Though I do not recall the exact date in 1983, I remember distinctly a day when Steve Jobs came to talk to us at Stanford about his vision for the personal computer industry. It was before the release of the first Macintosh (which would come in January 1984); Jobs was already an icon of Silicon Valley, due to the success of the Apple II. That day at Stanford, he spoke to us passionately about how our world would change with what was coming next: the graphical user interface, an operating system based on windows and icons, the first computer that would truly be personal.
I was in my second year at the Stanford Graduate School of Business, and the Apple IIs that sat in our computer center were the “coolest” computers I had ever seen. But they still used the standard paradigm and interface of their time, a command line where the user typed arcane text instructions, just as on IBM or HP minicomputers. The rudimentary demonstrations that Steve Jobs showed that day did indeed represent a radical departure from what we were used to, a more intuitive way to interact with the machine.
One of my vivid memories of the Apple CEO’s visit was the reaction of my classmates, several of whom commented that this was a concept that “speaks to me” or “the first computer that I think I could really enjoy using.”
Another recollection I have was the way Steve talked about creativity and innovation, and about his own success. He stressed his view that creativity was usually not about building something from scratch but about connecting things that already exist. And, one can certainly argue, as we did in the previous entry, that Steve Jobs was neither the engineer or the artist who created anything. For each of Apple’s hit products, he was the man with the broader vision, the one who made the connections that others had not seen.

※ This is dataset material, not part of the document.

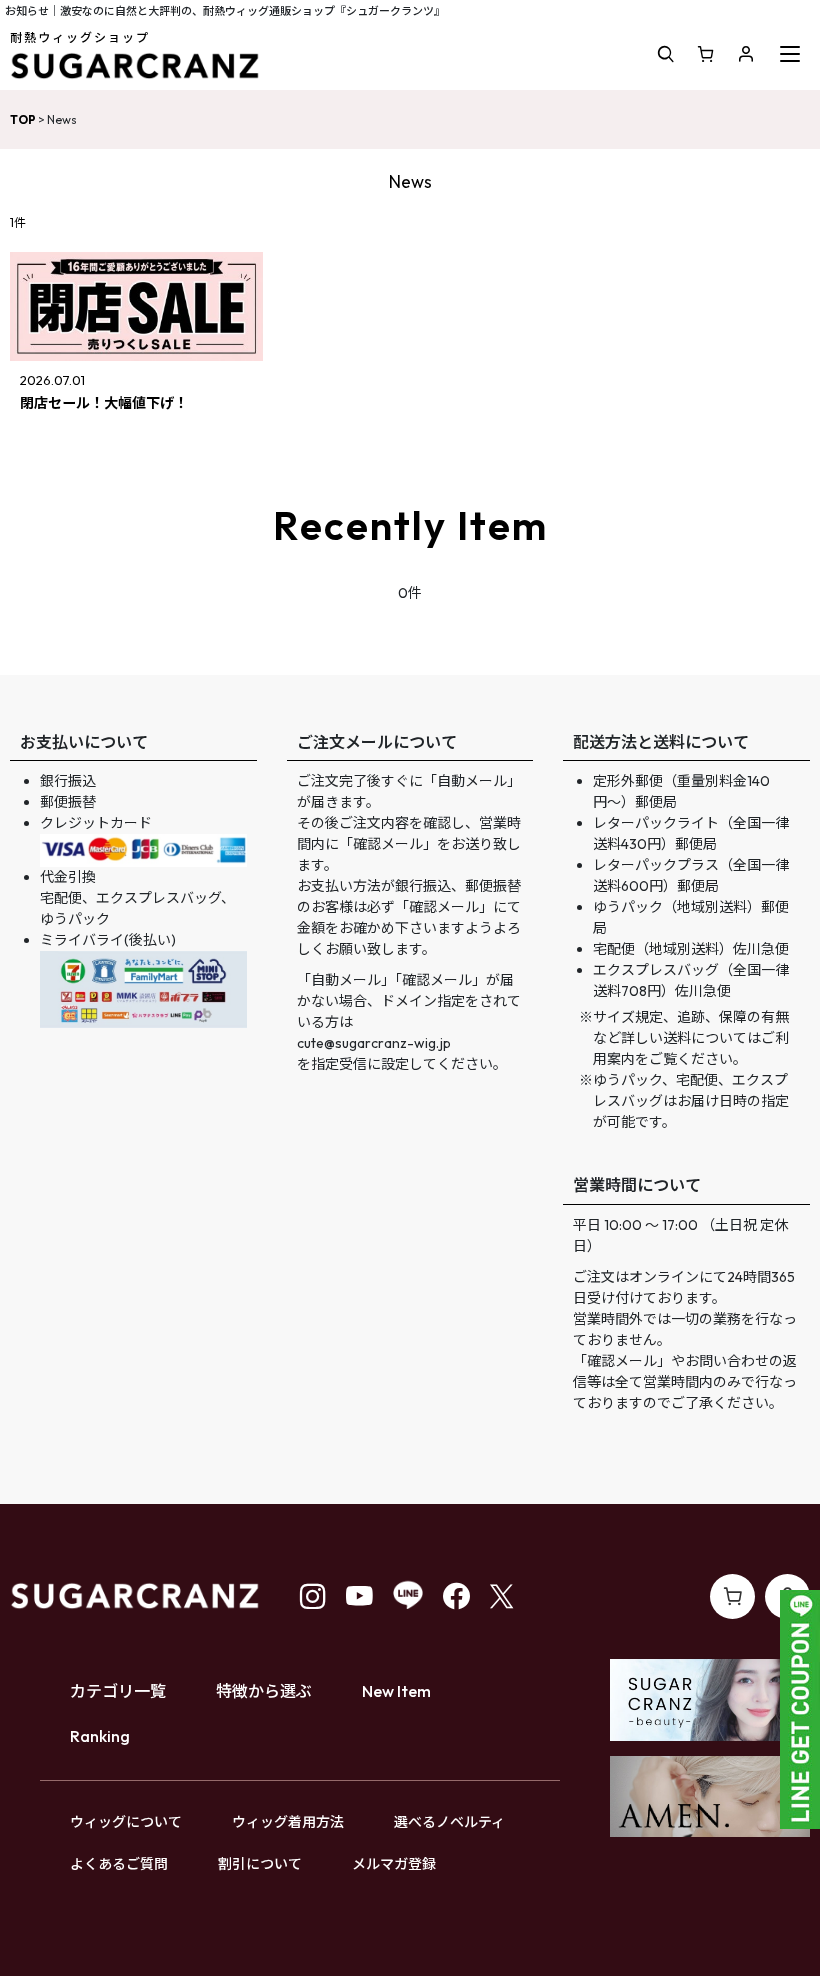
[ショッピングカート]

“Connecting the dots”, as he was already calling it in the 1980s, would become the major leitmotif of his life. On another visit to Stanford, this time to deliver the now famous 2005 commencement address, Jobs chose to build his speech around three personal stories. The first of these tales was a three minute vignette about connecting the dots. He told how he learned about the art of calligraphy when he dropped out of college, and how he came to use this knowledge ten years later.
As a teenager, Jobs dropped out of Reed College in 1973, after only six months. He explains that he liked the school well enough, but that he was frustrated at the required courses he was obliged to take, many of which did not interest him. So, he quit the college, and then stayed around for another 18 months, sleeping on friends’ floors and “dropping in” on the courses that interested him.

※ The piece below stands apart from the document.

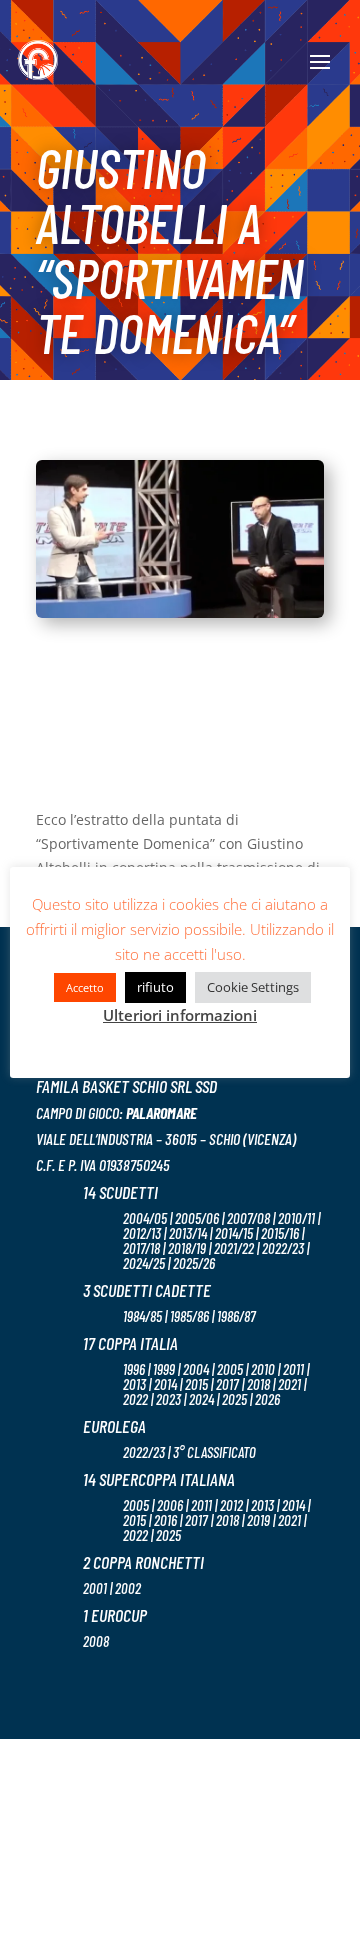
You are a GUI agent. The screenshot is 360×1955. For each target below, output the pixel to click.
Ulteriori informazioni (180, 1015)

One of these courses was calligraphy. He was fascinated by the beautiful posters he saw on campus, with carefully drawn letters that were at the same time functional and visually appealing. So, he learned all about the various typefaces, about changing the spacing between letter combinations for effect, about “what makes great typography great.” He was enthralled by the artistic subtlety of writing letters this way, of the exquisite art forms that science could simply not capture.
At the time, he could see no practical application whatsoever for this knowledge. But then, some ten years later when they were designing the original Macintosh, it all came back to him, and his study of calligraphy would change the world of computers forever. As he explained, “If I had never dropped in on that single course in college, the Mac would have never had multiple type faces or proportionally spaced fonts. And since Windows just copied the Mac, it’s likely that no personal computer would have them.”
If Apple did indeed build the first computer to pay attention to beautiful typography, it was because a teenage college dropout followed his heart and his intuition, and because years later he was able to look back and connect the dots.